Pixel coordinate grounding data:

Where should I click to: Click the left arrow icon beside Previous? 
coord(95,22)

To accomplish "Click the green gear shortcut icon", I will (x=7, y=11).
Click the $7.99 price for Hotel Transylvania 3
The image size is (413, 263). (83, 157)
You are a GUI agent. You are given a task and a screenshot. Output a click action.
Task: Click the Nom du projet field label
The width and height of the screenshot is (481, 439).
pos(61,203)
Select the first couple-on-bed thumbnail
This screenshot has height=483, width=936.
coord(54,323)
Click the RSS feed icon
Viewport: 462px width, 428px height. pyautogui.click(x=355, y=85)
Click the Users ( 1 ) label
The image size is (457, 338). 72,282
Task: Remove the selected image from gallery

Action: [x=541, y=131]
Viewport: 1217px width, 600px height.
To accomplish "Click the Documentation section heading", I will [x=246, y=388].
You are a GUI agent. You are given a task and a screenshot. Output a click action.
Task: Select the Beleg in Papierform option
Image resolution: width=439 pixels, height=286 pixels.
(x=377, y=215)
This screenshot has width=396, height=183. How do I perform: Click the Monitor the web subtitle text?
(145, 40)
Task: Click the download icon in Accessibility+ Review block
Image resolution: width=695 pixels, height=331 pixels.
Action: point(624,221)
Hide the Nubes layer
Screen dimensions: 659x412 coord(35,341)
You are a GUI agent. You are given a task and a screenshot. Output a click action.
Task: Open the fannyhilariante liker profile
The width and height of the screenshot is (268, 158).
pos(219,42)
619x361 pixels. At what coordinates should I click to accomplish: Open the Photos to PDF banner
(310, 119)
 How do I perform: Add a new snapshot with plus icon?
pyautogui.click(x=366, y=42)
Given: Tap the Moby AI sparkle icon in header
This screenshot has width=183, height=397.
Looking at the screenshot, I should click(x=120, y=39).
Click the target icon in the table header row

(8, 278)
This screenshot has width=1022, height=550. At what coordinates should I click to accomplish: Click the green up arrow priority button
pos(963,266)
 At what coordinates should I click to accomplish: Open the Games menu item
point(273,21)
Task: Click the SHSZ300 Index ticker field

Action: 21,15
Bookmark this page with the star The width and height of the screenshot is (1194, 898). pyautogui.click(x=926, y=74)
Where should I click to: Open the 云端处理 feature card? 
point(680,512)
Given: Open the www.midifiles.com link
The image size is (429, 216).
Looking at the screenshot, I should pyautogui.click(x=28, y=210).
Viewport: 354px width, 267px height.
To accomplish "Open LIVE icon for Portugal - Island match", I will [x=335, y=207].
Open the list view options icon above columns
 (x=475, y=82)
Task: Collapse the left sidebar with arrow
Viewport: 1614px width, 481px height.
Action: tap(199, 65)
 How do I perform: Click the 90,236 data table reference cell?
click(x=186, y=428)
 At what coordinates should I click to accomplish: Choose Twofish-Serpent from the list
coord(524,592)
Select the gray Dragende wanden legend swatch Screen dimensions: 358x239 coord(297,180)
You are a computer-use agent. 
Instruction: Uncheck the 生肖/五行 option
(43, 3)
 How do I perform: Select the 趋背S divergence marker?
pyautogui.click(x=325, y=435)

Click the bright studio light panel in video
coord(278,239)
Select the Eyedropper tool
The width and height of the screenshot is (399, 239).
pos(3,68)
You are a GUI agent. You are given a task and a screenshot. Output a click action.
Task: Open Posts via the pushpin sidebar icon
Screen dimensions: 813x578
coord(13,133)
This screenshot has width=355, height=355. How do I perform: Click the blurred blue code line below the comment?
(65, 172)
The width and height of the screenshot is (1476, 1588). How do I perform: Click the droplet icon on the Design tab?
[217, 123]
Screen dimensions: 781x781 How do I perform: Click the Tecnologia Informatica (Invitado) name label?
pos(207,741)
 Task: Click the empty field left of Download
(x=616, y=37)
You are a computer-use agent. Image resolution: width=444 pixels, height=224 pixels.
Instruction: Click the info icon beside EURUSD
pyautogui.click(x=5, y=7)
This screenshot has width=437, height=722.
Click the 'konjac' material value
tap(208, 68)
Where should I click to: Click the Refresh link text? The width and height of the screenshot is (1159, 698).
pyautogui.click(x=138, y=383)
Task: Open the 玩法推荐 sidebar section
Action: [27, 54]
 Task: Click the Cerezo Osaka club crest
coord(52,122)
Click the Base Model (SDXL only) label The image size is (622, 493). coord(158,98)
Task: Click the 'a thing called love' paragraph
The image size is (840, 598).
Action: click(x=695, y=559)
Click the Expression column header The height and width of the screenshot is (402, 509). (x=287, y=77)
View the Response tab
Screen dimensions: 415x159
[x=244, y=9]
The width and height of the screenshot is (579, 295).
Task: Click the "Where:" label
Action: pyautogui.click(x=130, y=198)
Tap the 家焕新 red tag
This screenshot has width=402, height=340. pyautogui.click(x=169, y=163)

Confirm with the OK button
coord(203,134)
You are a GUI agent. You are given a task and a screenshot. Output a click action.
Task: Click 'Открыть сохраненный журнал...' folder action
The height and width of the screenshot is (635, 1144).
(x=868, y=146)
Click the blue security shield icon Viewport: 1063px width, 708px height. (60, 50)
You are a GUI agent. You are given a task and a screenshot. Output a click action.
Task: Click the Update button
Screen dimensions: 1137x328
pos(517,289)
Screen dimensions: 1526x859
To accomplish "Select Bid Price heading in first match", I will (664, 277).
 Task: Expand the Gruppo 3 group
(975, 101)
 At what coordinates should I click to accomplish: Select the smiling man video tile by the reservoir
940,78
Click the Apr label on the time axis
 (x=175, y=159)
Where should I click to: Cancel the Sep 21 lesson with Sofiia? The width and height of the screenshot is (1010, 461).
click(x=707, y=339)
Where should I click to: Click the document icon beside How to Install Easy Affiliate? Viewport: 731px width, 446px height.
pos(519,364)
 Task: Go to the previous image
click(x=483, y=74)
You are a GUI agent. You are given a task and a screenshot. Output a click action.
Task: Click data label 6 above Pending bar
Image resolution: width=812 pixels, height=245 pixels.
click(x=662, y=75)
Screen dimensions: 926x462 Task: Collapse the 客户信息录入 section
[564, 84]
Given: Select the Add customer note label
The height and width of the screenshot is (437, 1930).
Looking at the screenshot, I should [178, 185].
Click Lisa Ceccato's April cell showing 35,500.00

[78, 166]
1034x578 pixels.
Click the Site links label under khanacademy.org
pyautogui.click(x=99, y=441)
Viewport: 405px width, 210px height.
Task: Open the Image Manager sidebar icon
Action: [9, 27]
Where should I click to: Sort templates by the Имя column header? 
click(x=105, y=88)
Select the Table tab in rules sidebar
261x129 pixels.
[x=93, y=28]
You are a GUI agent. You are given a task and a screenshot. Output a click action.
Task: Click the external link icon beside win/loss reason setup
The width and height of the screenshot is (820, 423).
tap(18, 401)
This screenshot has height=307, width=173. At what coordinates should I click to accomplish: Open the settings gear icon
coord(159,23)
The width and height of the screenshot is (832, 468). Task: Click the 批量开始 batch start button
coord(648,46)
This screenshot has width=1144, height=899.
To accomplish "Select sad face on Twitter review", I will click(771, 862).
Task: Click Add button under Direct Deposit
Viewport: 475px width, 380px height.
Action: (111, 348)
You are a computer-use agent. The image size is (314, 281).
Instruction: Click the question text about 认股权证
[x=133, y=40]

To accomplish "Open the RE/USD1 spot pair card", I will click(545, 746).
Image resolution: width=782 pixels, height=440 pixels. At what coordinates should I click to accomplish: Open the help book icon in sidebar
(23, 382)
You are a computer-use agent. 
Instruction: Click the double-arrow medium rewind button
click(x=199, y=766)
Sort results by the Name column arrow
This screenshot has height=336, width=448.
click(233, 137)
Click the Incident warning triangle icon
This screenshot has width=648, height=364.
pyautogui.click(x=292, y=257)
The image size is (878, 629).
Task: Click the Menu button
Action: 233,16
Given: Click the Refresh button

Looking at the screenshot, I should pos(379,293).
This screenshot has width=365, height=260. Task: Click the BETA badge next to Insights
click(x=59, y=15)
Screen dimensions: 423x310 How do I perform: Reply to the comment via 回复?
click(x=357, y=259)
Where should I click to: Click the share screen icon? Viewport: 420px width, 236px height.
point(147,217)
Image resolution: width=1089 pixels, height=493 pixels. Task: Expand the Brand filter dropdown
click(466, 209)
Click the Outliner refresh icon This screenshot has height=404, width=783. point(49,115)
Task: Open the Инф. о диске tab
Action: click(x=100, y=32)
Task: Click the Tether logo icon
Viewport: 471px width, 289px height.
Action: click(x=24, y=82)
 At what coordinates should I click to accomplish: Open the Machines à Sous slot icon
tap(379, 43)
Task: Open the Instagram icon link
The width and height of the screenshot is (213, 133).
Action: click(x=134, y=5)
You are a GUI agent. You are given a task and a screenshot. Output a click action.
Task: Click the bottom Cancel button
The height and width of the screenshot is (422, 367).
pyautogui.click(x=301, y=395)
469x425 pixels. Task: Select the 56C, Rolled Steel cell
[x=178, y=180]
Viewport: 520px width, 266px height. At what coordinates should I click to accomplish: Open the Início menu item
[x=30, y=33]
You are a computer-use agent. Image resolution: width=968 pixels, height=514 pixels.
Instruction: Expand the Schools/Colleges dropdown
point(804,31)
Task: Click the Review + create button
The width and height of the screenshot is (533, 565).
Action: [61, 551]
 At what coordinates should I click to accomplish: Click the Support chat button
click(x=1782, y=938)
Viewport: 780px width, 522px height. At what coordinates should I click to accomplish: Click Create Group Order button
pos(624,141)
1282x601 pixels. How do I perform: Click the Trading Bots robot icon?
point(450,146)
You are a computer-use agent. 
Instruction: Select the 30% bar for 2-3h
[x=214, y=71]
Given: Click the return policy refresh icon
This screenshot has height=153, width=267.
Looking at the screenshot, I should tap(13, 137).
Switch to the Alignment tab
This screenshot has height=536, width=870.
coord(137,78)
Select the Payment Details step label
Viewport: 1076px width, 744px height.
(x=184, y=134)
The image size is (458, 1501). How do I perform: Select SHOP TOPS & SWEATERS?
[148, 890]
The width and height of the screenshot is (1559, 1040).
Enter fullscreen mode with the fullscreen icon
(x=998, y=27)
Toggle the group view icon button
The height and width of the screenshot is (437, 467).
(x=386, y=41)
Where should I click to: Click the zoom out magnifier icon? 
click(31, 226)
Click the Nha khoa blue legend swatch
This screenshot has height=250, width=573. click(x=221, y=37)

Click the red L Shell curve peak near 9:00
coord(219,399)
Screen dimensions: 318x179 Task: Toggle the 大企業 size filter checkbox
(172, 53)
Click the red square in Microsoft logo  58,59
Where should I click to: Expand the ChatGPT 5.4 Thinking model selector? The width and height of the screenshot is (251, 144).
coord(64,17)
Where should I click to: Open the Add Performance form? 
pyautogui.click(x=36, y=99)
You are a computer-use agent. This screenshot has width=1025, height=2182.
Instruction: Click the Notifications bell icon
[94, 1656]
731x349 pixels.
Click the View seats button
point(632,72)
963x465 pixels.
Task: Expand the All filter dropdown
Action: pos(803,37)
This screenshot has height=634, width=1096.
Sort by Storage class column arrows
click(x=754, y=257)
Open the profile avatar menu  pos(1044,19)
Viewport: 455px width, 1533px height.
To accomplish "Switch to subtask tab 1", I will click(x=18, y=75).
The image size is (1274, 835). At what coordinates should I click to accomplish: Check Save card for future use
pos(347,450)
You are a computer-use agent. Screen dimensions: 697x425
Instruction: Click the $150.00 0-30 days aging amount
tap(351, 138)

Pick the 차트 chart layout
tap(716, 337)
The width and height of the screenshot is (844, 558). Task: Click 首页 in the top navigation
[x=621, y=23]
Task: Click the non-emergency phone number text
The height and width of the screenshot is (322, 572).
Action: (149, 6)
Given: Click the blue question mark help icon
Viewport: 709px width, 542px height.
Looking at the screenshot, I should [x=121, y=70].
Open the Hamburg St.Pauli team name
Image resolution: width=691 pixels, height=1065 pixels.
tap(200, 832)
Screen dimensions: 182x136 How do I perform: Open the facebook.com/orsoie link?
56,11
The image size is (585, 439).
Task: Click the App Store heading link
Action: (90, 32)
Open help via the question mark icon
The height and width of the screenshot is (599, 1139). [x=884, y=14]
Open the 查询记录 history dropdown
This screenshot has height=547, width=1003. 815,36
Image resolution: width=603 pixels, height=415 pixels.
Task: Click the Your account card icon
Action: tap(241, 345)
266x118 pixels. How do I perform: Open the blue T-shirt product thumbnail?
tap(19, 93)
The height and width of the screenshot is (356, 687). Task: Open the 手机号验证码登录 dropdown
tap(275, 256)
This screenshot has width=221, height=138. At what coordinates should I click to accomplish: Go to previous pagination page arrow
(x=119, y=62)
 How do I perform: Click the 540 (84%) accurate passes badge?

### Exercise
Beginning at the line above with "Tap the 家焕新 red tag" and finishing at the line with "Task: Click 'Открыть", return each line exactly and return nothing else.

### Exercise result
Tap the 家焕新 red tag
This screenshot has width=402, height=340. pyautogui.click(x=169, y=163)

Confirm with the OK button
coord(203,134)
You are a GUI agent. You are given a task and a screenshot. Output a click action.
Task: Click 'Открыть сохраненный журнал...' folder action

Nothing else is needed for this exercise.